L'entrata nell'ordine dell'esichia è l'entrata in un gioco di luci e di ombre, magari di tenebra. Ma le prove non sono da temere. Isacco insiste su questo punto. “Non crederti forte finche tu non sia stato sottoposto a svariate tentazioni" (158). "Con i patimenti e le afflizioni Dio ti fa crescere nel cuore la memoria di Sé (159). Nelle prove troviamo motivo di onore (170). L'atteggiamento corretto è semplice: pazienza e preghiera perseverante, nonostante tutto (159. 172). “Nulla aizza di più i demoni che gettarsi davanti alla croce di Cristo, pregare notte e giorno” (166). Non c’è che da gettarsi ciecamente in Dio (163). I consigli di Isacco ruotano dunque attorno alla povertà del cuore. Vuoi non perdere ciò che appartiene alla vita eterna? Cammina per la strada della semplicità La fede segue la semplicità Avvicinati a Dio con un cuore di fanciullo." (163). Chi ha un cuore di povero impara dalle sue cadute la conoscenza di sé (158), che lo condurrà alla conoscenza spirituale. Questa è semplice (164), purché ci si faccia piccoli davanti a Dio, come il bambino, anzi come una formichina (163). E non c’è da affliggersi se Dio tarda a esaudirci (170). Qui i consigli si rivestono di fini connotazioni, a cavallo tra la scienza spirituale e quella psicologica (170).
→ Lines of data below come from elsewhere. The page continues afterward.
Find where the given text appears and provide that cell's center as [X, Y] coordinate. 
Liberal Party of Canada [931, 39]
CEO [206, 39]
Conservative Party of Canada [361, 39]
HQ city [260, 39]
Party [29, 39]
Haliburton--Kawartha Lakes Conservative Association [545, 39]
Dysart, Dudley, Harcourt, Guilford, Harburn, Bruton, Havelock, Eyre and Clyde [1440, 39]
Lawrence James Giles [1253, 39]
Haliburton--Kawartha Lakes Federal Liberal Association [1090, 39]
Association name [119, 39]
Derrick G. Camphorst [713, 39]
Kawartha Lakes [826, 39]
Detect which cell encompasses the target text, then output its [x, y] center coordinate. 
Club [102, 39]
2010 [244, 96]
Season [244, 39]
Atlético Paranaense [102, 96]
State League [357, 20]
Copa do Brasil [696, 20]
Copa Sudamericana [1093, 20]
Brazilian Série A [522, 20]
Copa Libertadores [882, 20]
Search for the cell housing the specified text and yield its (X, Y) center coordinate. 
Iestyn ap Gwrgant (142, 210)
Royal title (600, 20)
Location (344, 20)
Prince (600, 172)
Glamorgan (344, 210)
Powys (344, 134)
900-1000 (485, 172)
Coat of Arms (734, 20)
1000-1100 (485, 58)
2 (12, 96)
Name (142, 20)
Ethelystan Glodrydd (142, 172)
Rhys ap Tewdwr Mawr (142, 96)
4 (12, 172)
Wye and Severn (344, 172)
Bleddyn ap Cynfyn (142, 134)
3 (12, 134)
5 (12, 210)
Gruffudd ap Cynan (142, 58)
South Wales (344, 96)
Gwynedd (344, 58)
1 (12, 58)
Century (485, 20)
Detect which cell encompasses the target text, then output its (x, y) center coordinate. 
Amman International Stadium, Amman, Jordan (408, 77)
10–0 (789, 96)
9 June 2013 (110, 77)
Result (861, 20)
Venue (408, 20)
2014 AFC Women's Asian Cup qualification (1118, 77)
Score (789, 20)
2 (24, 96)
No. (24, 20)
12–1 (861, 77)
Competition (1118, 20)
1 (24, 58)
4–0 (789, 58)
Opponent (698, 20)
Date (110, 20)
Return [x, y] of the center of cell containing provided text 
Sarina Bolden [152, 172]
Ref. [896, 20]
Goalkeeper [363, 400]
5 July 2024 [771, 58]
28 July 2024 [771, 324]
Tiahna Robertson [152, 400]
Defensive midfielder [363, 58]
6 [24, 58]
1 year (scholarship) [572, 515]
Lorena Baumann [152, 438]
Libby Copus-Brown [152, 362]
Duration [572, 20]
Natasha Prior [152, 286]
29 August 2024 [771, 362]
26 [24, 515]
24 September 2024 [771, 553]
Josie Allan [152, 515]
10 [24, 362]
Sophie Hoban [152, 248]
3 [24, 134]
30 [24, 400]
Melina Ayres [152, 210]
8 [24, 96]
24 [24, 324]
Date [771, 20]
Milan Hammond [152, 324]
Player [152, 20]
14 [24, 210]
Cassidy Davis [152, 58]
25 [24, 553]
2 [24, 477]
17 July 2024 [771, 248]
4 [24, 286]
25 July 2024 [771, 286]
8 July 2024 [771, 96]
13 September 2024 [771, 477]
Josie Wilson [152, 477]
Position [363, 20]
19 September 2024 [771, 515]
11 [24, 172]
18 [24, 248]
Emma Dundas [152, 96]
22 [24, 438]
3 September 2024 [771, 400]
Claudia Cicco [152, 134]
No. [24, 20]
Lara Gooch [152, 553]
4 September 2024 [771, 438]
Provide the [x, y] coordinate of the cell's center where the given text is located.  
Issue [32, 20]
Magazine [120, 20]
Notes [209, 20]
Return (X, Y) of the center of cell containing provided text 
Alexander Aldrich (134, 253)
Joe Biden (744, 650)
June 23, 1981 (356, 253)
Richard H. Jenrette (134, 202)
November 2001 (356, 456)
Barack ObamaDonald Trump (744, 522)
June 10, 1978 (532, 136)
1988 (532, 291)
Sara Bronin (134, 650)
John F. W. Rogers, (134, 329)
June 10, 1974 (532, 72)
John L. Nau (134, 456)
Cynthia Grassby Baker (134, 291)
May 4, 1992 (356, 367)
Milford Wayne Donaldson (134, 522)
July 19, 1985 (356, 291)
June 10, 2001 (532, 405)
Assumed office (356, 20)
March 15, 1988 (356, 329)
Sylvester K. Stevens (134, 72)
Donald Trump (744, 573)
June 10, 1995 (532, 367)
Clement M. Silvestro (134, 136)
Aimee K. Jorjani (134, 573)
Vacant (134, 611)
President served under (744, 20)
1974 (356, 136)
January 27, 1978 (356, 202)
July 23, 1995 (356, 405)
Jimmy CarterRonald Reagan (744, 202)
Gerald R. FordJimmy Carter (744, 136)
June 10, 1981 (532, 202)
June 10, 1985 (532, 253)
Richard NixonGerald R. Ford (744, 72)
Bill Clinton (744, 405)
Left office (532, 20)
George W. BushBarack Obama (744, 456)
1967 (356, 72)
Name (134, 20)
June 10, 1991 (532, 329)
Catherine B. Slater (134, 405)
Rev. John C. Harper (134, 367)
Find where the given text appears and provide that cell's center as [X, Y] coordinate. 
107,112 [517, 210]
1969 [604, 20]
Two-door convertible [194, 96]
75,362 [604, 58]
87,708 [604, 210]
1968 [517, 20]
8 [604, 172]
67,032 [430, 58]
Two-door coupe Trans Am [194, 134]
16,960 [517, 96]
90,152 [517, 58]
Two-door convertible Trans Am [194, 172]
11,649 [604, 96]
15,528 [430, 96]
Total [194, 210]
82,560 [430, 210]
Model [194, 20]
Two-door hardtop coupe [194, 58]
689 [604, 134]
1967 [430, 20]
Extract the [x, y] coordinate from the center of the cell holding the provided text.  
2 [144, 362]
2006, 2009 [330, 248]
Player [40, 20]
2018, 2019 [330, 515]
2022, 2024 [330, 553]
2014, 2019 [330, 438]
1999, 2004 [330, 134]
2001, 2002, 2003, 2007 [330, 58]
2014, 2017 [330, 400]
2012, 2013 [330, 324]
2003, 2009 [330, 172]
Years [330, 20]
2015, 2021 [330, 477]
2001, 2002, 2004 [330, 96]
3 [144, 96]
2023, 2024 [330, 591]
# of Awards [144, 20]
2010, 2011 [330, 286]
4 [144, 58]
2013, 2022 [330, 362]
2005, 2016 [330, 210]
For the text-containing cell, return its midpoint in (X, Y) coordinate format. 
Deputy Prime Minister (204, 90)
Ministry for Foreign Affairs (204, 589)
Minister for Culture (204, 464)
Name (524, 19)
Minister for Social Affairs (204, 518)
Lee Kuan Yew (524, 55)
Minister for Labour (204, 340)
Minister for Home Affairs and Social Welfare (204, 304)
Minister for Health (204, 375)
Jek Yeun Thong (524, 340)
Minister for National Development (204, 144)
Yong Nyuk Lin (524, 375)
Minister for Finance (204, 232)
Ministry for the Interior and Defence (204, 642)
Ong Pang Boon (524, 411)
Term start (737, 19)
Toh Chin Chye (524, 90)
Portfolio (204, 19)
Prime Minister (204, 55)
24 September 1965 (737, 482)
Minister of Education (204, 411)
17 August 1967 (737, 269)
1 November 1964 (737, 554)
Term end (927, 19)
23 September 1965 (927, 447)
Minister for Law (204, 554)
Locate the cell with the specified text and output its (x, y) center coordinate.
Da temere non sono le tentazioni, ma la pace stagnante, giacché allora "sei lontano dalla strada maestra, che a passi dolorosi percorsero i santi" (171). Isacco non si contraddistingue certo per originalità, ma perché sa condensare il meglio della tradizione monastico‑ esicasta presentandolo con una convinzione che assurge ad autentica testimonianza.

Raggiungerà la meta chi ha deciso "la traversata del mare delle afflizioni" (172). Questi trova la gioia della speranza (172) "la gioia che scaturisce da Dio e più forte della vita presente" (168).

Aver superato le prove della vita significa essere pervenuti a quella libertà e maturità che accreditano l'accompagnatore spirituale (171). Non sono dunque le conoscenze teoriche che distinguono il "maestro": prova ne è la difficoltà a individuare nell'opera d'Isacco le tappe del cammino spirituale. A tal proposito un po' più sistematico e forse il testo 168; già si vide che alla base dell'edificio spirituale sta quella povertà di cuore che e umile pazienza. Essa permette di conoscere i valori. definiti come "vita immortale”, “sentire le cose in Dio”. Allora il cuore si riempie di una dolcezza a cui nulla sulla terra è paragonabile. Di lì zampilla un sentimento sottile di Dio” “la consapevolezza di Dio, da cui nasce l'amore". Per Isacco, infatti, l'amore

è il culmine del cammino, tanto che chi l'ha in cuore non conosce tristezza davanti alla morte più dura per coloro che ama (ivi).

Per arrivare poi alla preghiera pura (157), occorre che il fervore sia costante. Se esso scema per cause varie (173), Isacco punta il dito sulla radice: "Da che cosa dipende che la purezza: è soffocata da tenebre cupe? Da un sottilissimo pensiero d'orgoglio che entra nel cuore e vi si annida" (173). Invece, liberato dall'orgoglio, il monaco sa amare, soffrire, rendere grazie per tutto, quasi già appartenesse al secolo futuro (162).

All'ultima tappa, lo Spirito Santo si riposa nell'uomo, che ha lavato gli occhi nelle lacrime della compunzione (157. 172). La purificazione incessante (159) permette a Dio "senza nemmeno accorgertene" di irradiare la sua gloria nell'anima (160). L'uomo può godere di una quiete totale, quando ha dimenticato tutto, persino se stesso. Non si tratta di sorpassare l'intelletto, ma di ritornare alla purezza originaria che permette di vedere Dio. Se per Evagrio l'orazione si confonde con lo stato dell'intelletto illuminato dalla luce della Trinità, per Isacco, solo dopo aver ritrovato la primitiva semplicità grazie alla crocifissione delle passioni, "la nube della gloria divina coprirà la tua anima, e la luce della sua grandezza brillerà nel tuo cuore" (157).